Action item: Your answer should be only the lines below from the one with "For every named" to the one with "Wiedza (223, 81)", repeated exactly, ends included.

Input data:
===
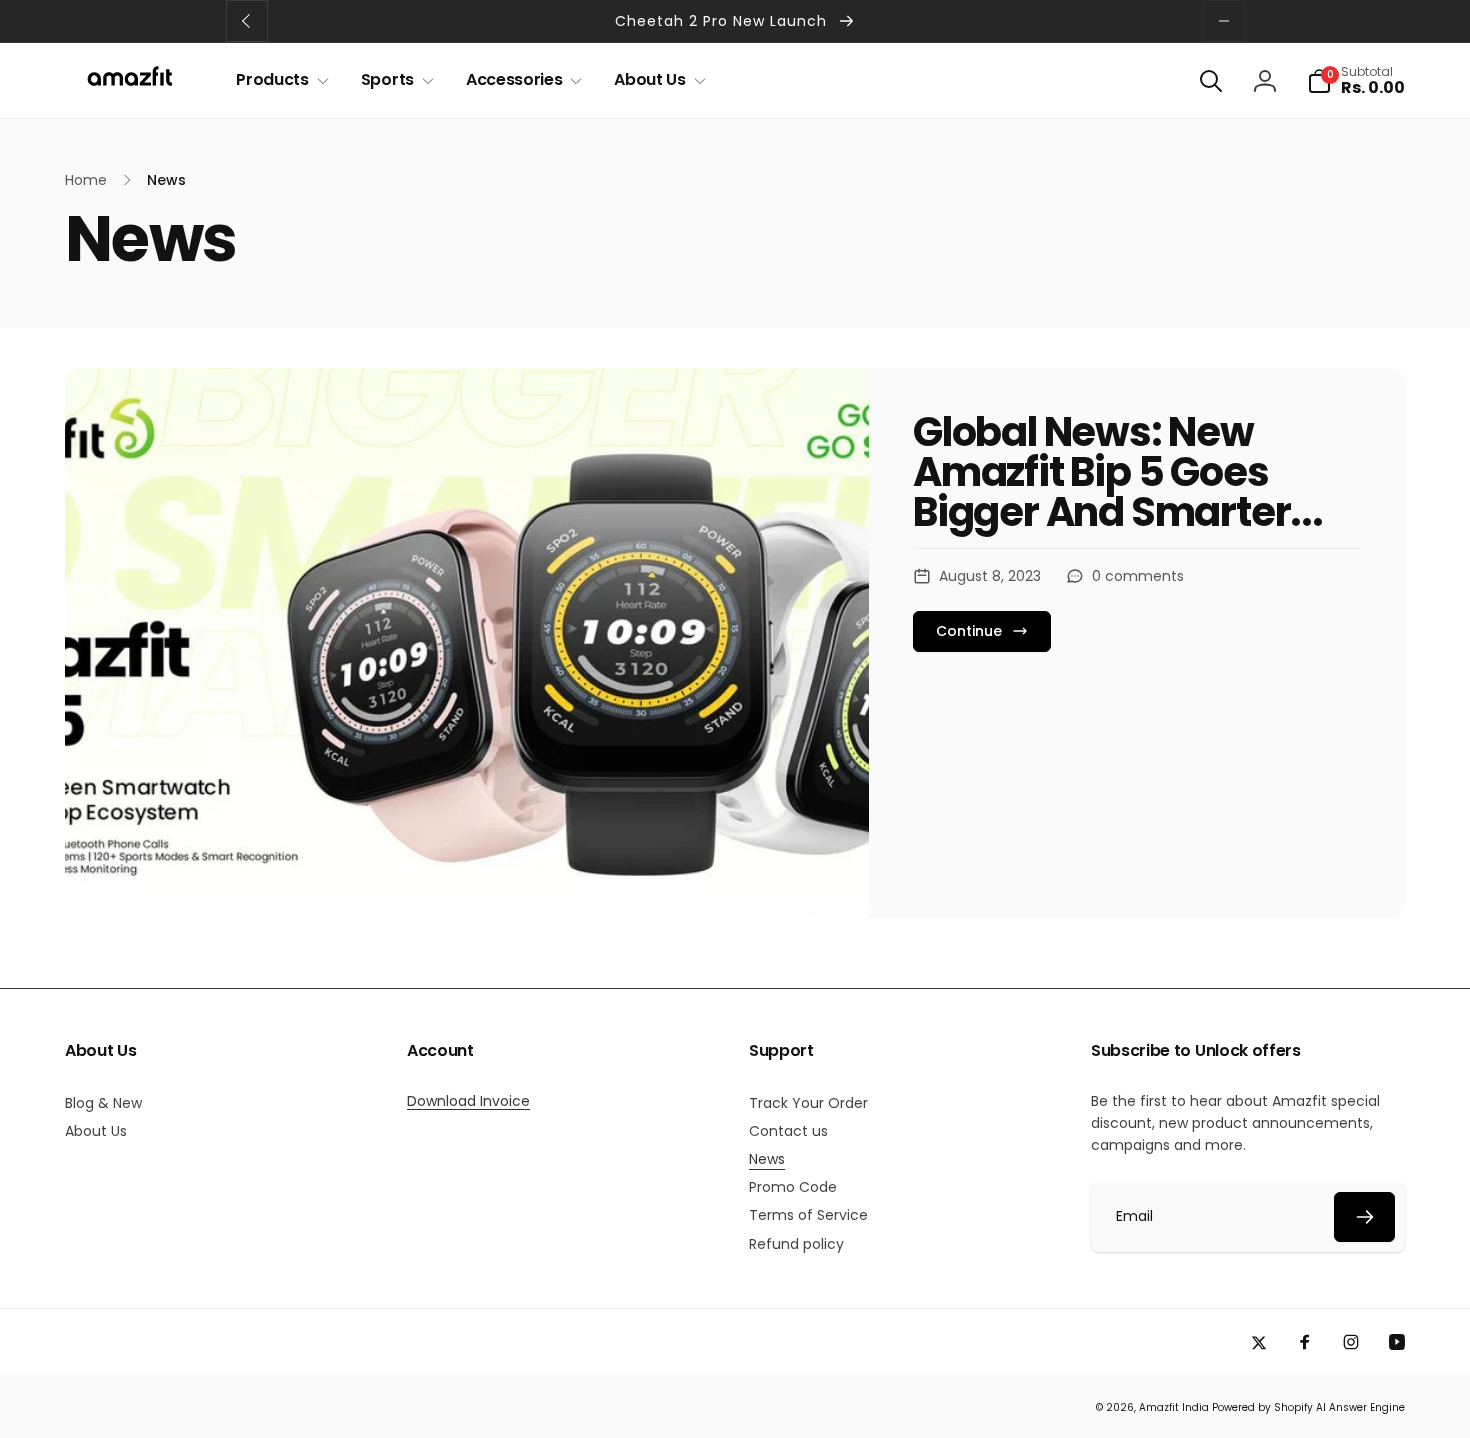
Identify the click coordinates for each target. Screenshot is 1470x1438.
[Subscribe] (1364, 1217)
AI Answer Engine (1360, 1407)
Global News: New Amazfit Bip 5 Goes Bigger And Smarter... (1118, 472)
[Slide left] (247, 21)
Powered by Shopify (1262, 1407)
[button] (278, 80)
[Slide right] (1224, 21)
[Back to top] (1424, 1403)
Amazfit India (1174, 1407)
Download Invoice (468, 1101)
===
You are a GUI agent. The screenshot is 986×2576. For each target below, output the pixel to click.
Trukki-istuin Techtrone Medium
===
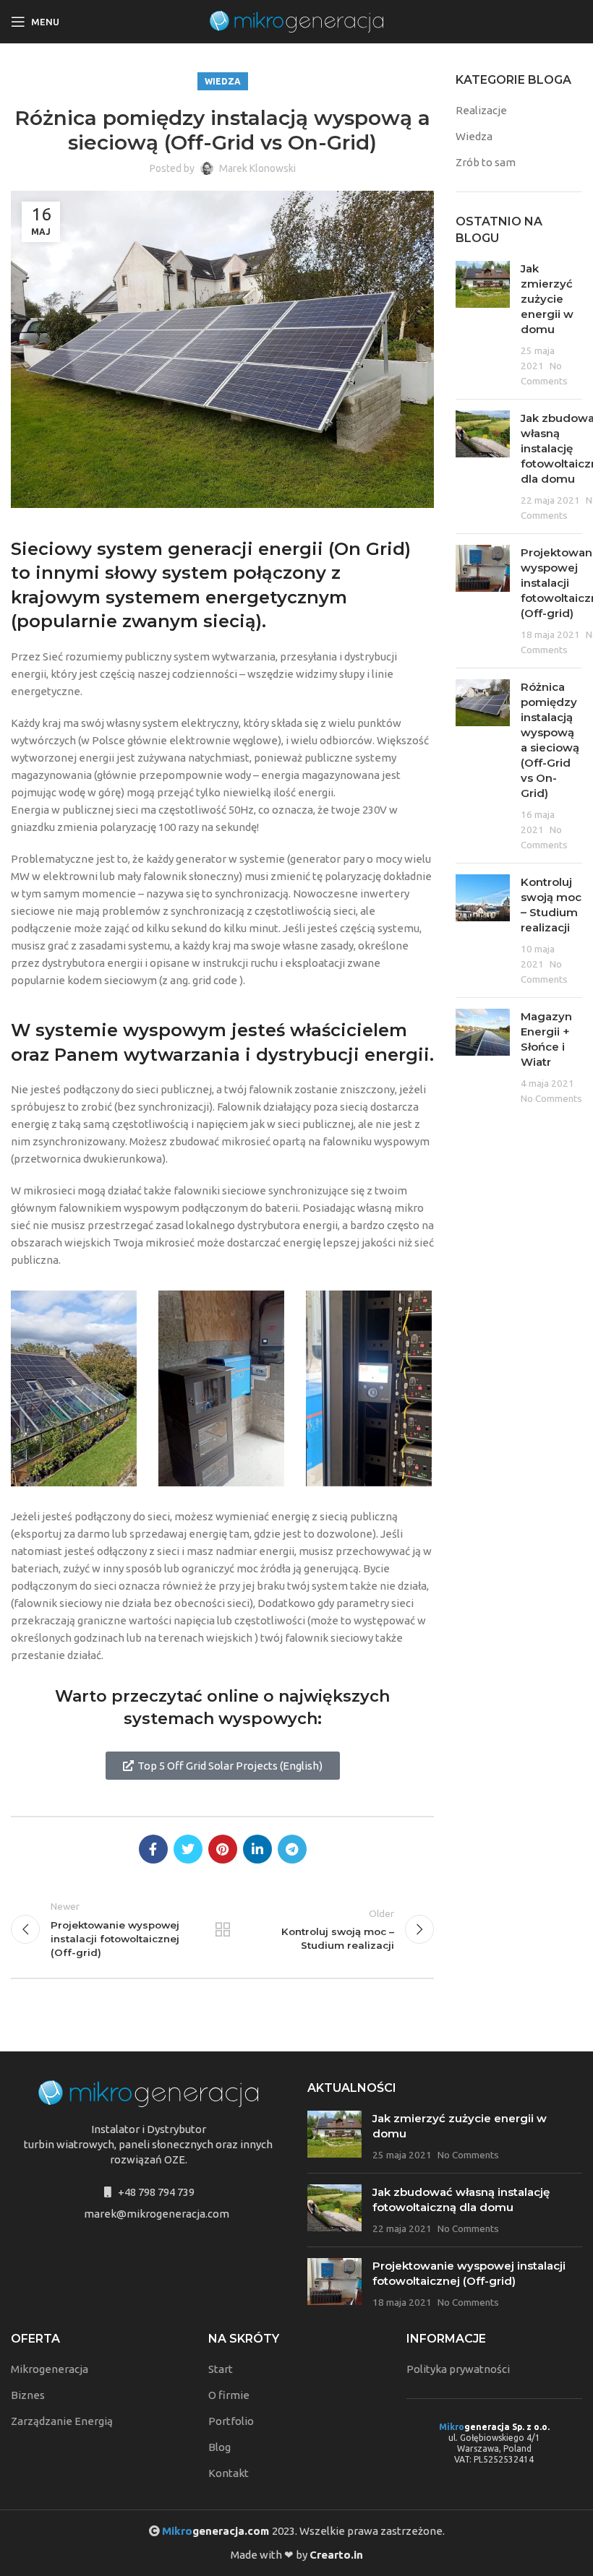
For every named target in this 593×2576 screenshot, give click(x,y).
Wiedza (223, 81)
===
Result of this task:
For every named target in this 593×2576 screenshot, give click(x,y).
Wiedza (223, 81)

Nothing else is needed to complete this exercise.